▽

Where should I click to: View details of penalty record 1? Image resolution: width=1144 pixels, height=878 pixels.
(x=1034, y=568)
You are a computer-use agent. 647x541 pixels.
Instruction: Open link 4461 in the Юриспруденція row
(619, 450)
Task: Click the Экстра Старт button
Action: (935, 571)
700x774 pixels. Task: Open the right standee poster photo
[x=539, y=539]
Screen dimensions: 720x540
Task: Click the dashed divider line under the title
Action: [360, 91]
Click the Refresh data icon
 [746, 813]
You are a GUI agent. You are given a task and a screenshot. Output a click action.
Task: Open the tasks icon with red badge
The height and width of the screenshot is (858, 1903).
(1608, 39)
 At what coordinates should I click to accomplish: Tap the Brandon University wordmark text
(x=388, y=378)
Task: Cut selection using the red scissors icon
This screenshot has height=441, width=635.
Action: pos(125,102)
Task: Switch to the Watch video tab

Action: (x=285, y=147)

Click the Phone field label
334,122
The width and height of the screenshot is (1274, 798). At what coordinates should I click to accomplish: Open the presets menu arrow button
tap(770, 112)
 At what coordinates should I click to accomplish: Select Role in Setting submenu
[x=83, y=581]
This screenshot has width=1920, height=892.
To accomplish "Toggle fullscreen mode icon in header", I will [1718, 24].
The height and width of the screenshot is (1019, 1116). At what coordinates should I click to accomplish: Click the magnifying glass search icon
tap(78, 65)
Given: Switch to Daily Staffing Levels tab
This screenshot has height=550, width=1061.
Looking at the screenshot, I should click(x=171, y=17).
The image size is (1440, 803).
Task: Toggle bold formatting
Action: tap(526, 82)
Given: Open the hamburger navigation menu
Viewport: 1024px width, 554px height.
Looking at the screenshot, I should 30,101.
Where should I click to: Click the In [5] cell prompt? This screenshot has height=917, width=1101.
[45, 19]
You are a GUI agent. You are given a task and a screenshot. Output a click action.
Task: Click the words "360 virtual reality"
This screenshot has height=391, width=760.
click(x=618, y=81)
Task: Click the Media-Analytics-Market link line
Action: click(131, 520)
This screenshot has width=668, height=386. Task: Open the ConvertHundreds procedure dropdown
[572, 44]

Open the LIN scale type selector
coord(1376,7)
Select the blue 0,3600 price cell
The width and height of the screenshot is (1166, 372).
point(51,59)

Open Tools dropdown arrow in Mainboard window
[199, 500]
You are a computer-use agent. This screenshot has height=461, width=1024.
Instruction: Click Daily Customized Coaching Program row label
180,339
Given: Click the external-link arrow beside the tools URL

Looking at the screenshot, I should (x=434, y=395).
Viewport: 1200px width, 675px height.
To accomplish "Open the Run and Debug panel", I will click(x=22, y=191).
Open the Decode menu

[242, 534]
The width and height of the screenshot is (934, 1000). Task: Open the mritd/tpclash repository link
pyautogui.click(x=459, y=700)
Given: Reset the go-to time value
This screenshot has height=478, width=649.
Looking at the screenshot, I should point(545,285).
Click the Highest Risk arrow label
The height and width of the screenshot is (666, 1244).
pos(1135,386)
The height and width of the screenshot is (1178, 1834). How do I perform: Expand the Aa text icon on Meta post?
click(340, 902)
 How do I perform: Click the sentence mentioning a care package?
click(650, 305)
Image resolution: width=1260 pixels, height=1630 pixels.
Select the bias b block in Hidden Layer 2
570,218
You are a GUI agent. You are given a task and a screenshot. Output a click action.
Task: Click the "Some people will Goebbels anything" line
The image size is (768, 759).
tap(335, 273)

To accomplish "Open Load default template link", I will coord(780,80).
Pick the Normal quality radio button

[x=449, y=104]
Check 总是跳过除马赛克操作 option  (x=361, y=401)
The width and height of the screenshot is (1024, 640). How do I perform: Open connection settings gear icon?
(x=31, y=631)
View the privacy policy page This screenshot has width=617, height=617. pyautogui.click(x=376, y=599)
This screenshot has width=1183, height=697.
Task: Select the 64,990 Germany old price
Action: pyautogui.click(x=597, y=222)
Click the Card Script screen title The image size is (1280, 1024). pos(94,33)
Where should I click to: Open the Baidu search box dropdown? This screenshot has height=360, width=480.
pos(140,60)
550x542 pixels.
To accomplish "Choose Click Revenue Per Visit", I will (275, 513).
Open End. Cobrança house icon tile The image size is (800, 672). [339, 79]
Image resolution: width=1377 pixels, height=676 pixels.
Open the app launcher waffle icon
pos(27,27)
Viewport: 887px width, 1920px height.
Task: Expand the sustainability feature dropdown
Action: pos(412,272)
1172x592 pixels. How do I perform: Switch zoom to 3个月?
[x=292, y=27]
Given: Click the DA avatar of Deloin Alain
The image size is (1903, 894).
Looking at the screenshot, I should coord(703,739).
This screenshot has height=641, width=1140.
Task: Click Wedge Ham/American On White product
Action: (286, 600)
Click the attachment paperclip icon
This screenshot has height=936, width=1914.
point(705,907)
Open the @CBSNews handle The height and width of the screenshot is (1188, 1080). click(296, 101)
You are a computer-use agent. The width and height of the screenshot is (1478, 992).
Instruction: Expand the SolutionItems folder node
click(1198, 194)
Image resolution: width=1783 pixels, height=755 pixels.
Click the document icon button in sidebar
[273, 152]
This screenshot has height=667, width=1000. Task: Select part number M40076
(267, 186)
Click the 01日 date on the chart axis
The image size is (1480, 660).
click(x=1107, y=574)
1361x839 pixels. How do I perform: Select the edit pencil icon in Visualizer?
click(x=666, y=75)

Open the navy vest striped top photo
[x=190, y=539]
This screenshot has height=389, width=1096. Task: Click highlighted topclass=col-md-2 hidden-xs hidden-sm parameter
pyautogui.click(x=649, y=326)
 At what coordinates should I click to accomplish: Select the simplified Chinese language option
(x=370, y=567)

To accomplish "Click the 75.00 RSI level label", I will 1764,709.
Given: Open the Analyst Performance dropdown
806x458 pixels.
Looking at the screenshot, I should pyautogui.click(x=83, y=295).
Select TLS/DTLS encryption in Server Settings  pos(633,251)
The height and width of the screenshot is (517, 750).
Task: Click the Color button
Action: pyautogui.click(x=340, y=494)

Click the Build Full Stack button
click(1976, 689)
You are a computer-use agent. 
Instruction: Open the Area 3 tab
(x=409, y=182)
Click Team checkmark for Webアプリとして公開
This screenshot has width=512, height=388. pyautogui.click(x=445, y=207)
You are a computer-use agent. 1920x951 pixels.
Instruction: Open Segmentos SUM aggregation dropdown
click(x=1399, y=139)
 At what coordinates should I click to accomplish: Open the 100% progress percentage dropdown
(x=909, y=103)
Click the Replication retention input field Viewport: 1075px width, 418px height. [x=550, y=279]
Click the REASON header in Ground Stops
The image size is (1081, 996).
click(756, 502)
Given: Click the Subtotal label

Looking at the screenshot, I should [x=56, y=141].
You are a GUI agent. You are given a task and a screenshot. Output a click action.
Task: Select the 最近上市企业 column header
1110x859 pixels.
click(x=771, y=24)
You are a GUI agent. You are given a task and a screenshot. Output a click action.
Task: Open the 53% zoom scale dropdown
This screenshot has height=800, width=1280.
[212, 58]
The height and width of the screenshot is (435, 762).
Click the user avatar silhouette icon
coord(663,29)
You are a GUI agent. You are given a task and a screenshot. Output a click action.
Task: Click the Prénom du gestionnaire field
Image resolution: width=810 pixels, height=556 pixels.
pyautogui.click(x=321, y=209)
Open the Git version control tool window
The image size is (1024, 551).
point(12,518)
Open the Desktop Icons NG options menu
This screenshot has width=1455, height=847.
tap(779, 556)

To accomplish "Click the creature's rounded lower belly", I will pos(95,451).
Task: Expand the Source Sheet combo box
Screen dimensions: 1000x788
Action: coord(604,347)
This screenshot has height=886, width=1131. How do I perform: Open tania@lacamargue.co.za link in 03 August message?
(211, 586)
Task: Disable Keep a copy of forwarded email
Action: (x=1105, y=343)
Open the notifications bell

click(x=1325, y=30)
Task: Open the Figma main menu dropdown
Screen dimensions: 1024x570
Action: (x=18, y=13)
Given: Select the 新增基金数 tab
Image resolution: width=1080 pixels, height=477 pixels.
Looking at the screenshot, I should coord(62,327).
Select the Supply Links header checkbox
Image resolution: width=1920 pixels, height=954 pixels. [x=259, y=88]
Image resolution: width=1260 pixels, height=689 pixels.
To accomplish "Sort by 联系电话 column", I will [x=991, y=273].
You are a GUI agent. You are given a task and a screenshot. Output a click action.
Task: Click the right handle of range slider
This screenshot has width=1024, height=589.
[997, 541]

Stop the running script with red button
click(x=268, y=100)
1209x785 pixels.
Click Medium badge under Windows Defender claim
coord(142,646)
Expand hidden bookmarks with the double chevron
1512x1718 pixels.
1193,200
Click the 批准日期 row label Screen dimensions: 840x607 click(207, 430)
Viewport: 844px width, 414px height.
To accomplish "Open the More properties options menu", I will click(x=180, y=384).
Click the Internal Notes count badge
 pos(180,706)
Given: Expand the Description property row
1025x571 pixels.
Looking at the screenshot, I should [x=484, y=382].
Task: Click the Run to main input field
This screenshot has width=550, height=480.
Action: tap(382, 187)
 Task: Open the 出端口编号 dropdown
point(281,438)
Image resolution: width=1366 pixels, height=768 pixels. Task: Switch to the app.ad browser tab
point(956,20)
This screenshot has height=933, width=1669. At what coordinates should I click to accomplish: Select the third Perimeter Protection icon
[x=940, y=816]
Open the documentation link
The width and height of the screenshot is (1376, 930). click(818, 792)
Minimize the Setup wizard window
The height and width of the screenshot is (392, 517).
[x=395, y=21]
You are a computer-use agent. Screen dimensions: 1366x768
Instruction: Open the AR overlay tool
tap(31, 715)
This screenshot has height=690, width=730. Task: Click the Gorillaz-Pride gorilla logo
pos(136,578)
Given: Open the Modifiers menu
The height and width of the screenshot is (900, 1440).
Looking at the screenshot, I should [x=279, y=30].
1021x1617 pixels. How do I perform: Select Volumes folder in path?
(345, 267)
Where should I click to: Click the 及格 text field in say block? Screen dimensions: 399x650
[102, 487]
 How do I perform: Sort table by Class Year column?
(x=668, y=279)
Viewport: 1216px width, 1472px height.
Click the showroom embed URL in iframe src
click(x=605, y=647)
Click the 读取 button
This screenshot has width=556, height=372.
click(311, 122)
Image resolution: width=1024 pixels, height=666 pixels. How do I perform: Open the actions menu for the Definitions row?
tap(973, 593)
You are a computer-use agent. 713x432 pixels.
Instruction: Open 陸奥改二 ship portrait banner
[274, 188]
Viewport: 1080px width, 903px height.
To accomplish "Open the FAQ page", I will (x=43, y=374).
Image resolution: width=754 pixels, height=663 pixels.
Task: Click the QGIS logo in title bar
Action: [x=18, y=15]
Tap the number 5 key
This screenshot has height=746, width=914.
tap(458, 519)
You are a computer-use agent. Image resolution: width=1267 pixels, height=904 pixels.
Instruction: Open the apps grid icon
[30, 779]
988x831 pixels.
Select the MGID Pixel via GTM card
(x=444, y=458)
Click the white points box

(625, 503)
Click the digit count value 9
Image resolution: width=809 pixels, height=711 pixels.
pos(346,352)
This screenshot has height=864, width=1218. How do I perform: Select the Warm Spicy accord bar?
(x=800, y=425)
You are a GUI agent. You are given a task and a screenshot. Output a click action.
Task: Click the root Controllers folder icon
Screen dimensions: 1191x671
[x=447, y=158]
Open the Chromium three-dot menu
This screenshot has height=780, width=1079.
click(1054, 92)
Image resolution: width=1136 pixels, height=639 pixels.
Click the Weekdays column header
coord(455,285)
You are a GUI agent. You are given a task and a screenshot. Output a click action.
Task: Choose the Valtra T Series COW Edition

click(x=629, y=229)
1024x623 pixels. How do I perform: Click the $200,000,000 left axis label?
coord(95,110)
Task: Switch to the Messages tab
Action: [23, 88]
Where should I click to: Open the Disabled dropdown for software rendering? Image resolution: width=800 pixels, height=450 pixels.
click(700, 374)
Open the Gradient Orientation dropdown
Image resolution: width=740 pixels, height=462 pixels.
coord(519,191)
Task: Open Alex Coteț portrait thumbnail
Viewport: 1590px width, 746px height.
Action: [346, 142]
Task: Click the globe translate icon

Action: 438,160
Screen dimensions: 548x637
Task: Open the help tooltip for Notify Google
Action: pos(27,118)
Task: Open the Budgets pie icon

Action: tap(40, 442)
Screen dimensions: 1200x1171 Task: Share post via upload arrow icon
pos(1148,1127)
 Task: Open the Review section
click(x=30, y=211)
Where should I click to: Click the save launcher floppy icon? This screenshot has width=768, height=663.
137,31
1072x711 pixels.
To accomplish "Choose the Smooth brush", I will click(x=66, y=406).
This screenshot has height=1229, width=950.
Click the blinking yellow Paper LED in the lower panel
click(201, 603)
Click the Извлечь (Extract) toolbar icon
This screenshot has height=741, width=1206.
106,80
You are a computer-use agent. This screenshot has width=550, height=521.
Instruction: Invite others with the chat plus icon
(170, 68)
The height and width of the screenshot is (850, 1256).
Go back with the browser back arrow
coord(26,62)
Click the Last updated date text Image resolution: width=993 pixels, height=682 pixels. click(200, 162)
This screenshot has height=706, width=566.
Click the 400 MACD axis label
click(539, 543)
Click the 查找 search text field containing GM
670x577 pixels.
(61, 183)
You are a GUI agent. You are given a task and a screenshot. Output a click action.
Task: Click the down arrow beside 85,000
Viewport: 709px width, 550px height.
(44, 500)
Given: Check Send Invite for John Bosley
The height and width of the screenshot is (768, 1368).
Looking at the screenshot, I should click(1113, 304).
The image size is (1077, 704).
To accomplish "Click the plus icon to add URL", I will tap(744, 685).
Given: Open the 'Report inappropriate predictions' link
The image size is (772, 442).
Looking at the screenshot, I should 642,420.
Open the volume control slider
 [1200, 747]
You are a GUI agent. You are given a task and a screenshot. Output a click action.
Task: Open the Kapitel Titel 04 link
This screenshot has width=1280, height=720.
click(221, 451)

△

### PROMPT:
Look above for the line with "Screen dimensions: 1200x1171"; retype exactly that line, every line after it up to the line with "has width=550, height=521.", and that line too, nothing else.

### SOLUTION TO THIS TASK:
Screen dimensions: 1200x1171 Task: Share post via upload arrow icon
pos(1148,1127)
 Task: Open the Review section
click(x=30, y=211)
Where should I click to: Click the save launcher floppy icon? This screenshot has width=768, height=663.
137,31
1072x711 pixels.
To accomplish "Choose the Smooth brush", I will click(x=66, y=406).
This screenshot has height=1229, width=950.
Click the blinking yellow Paper LED in the lower panel
click(201, 603)
Click the Извлечь (Extract) toolbar icon
This screenshot has height=741, width=1206.
106,80
You are a computer-use agent. This screenshot has width=550, height=521.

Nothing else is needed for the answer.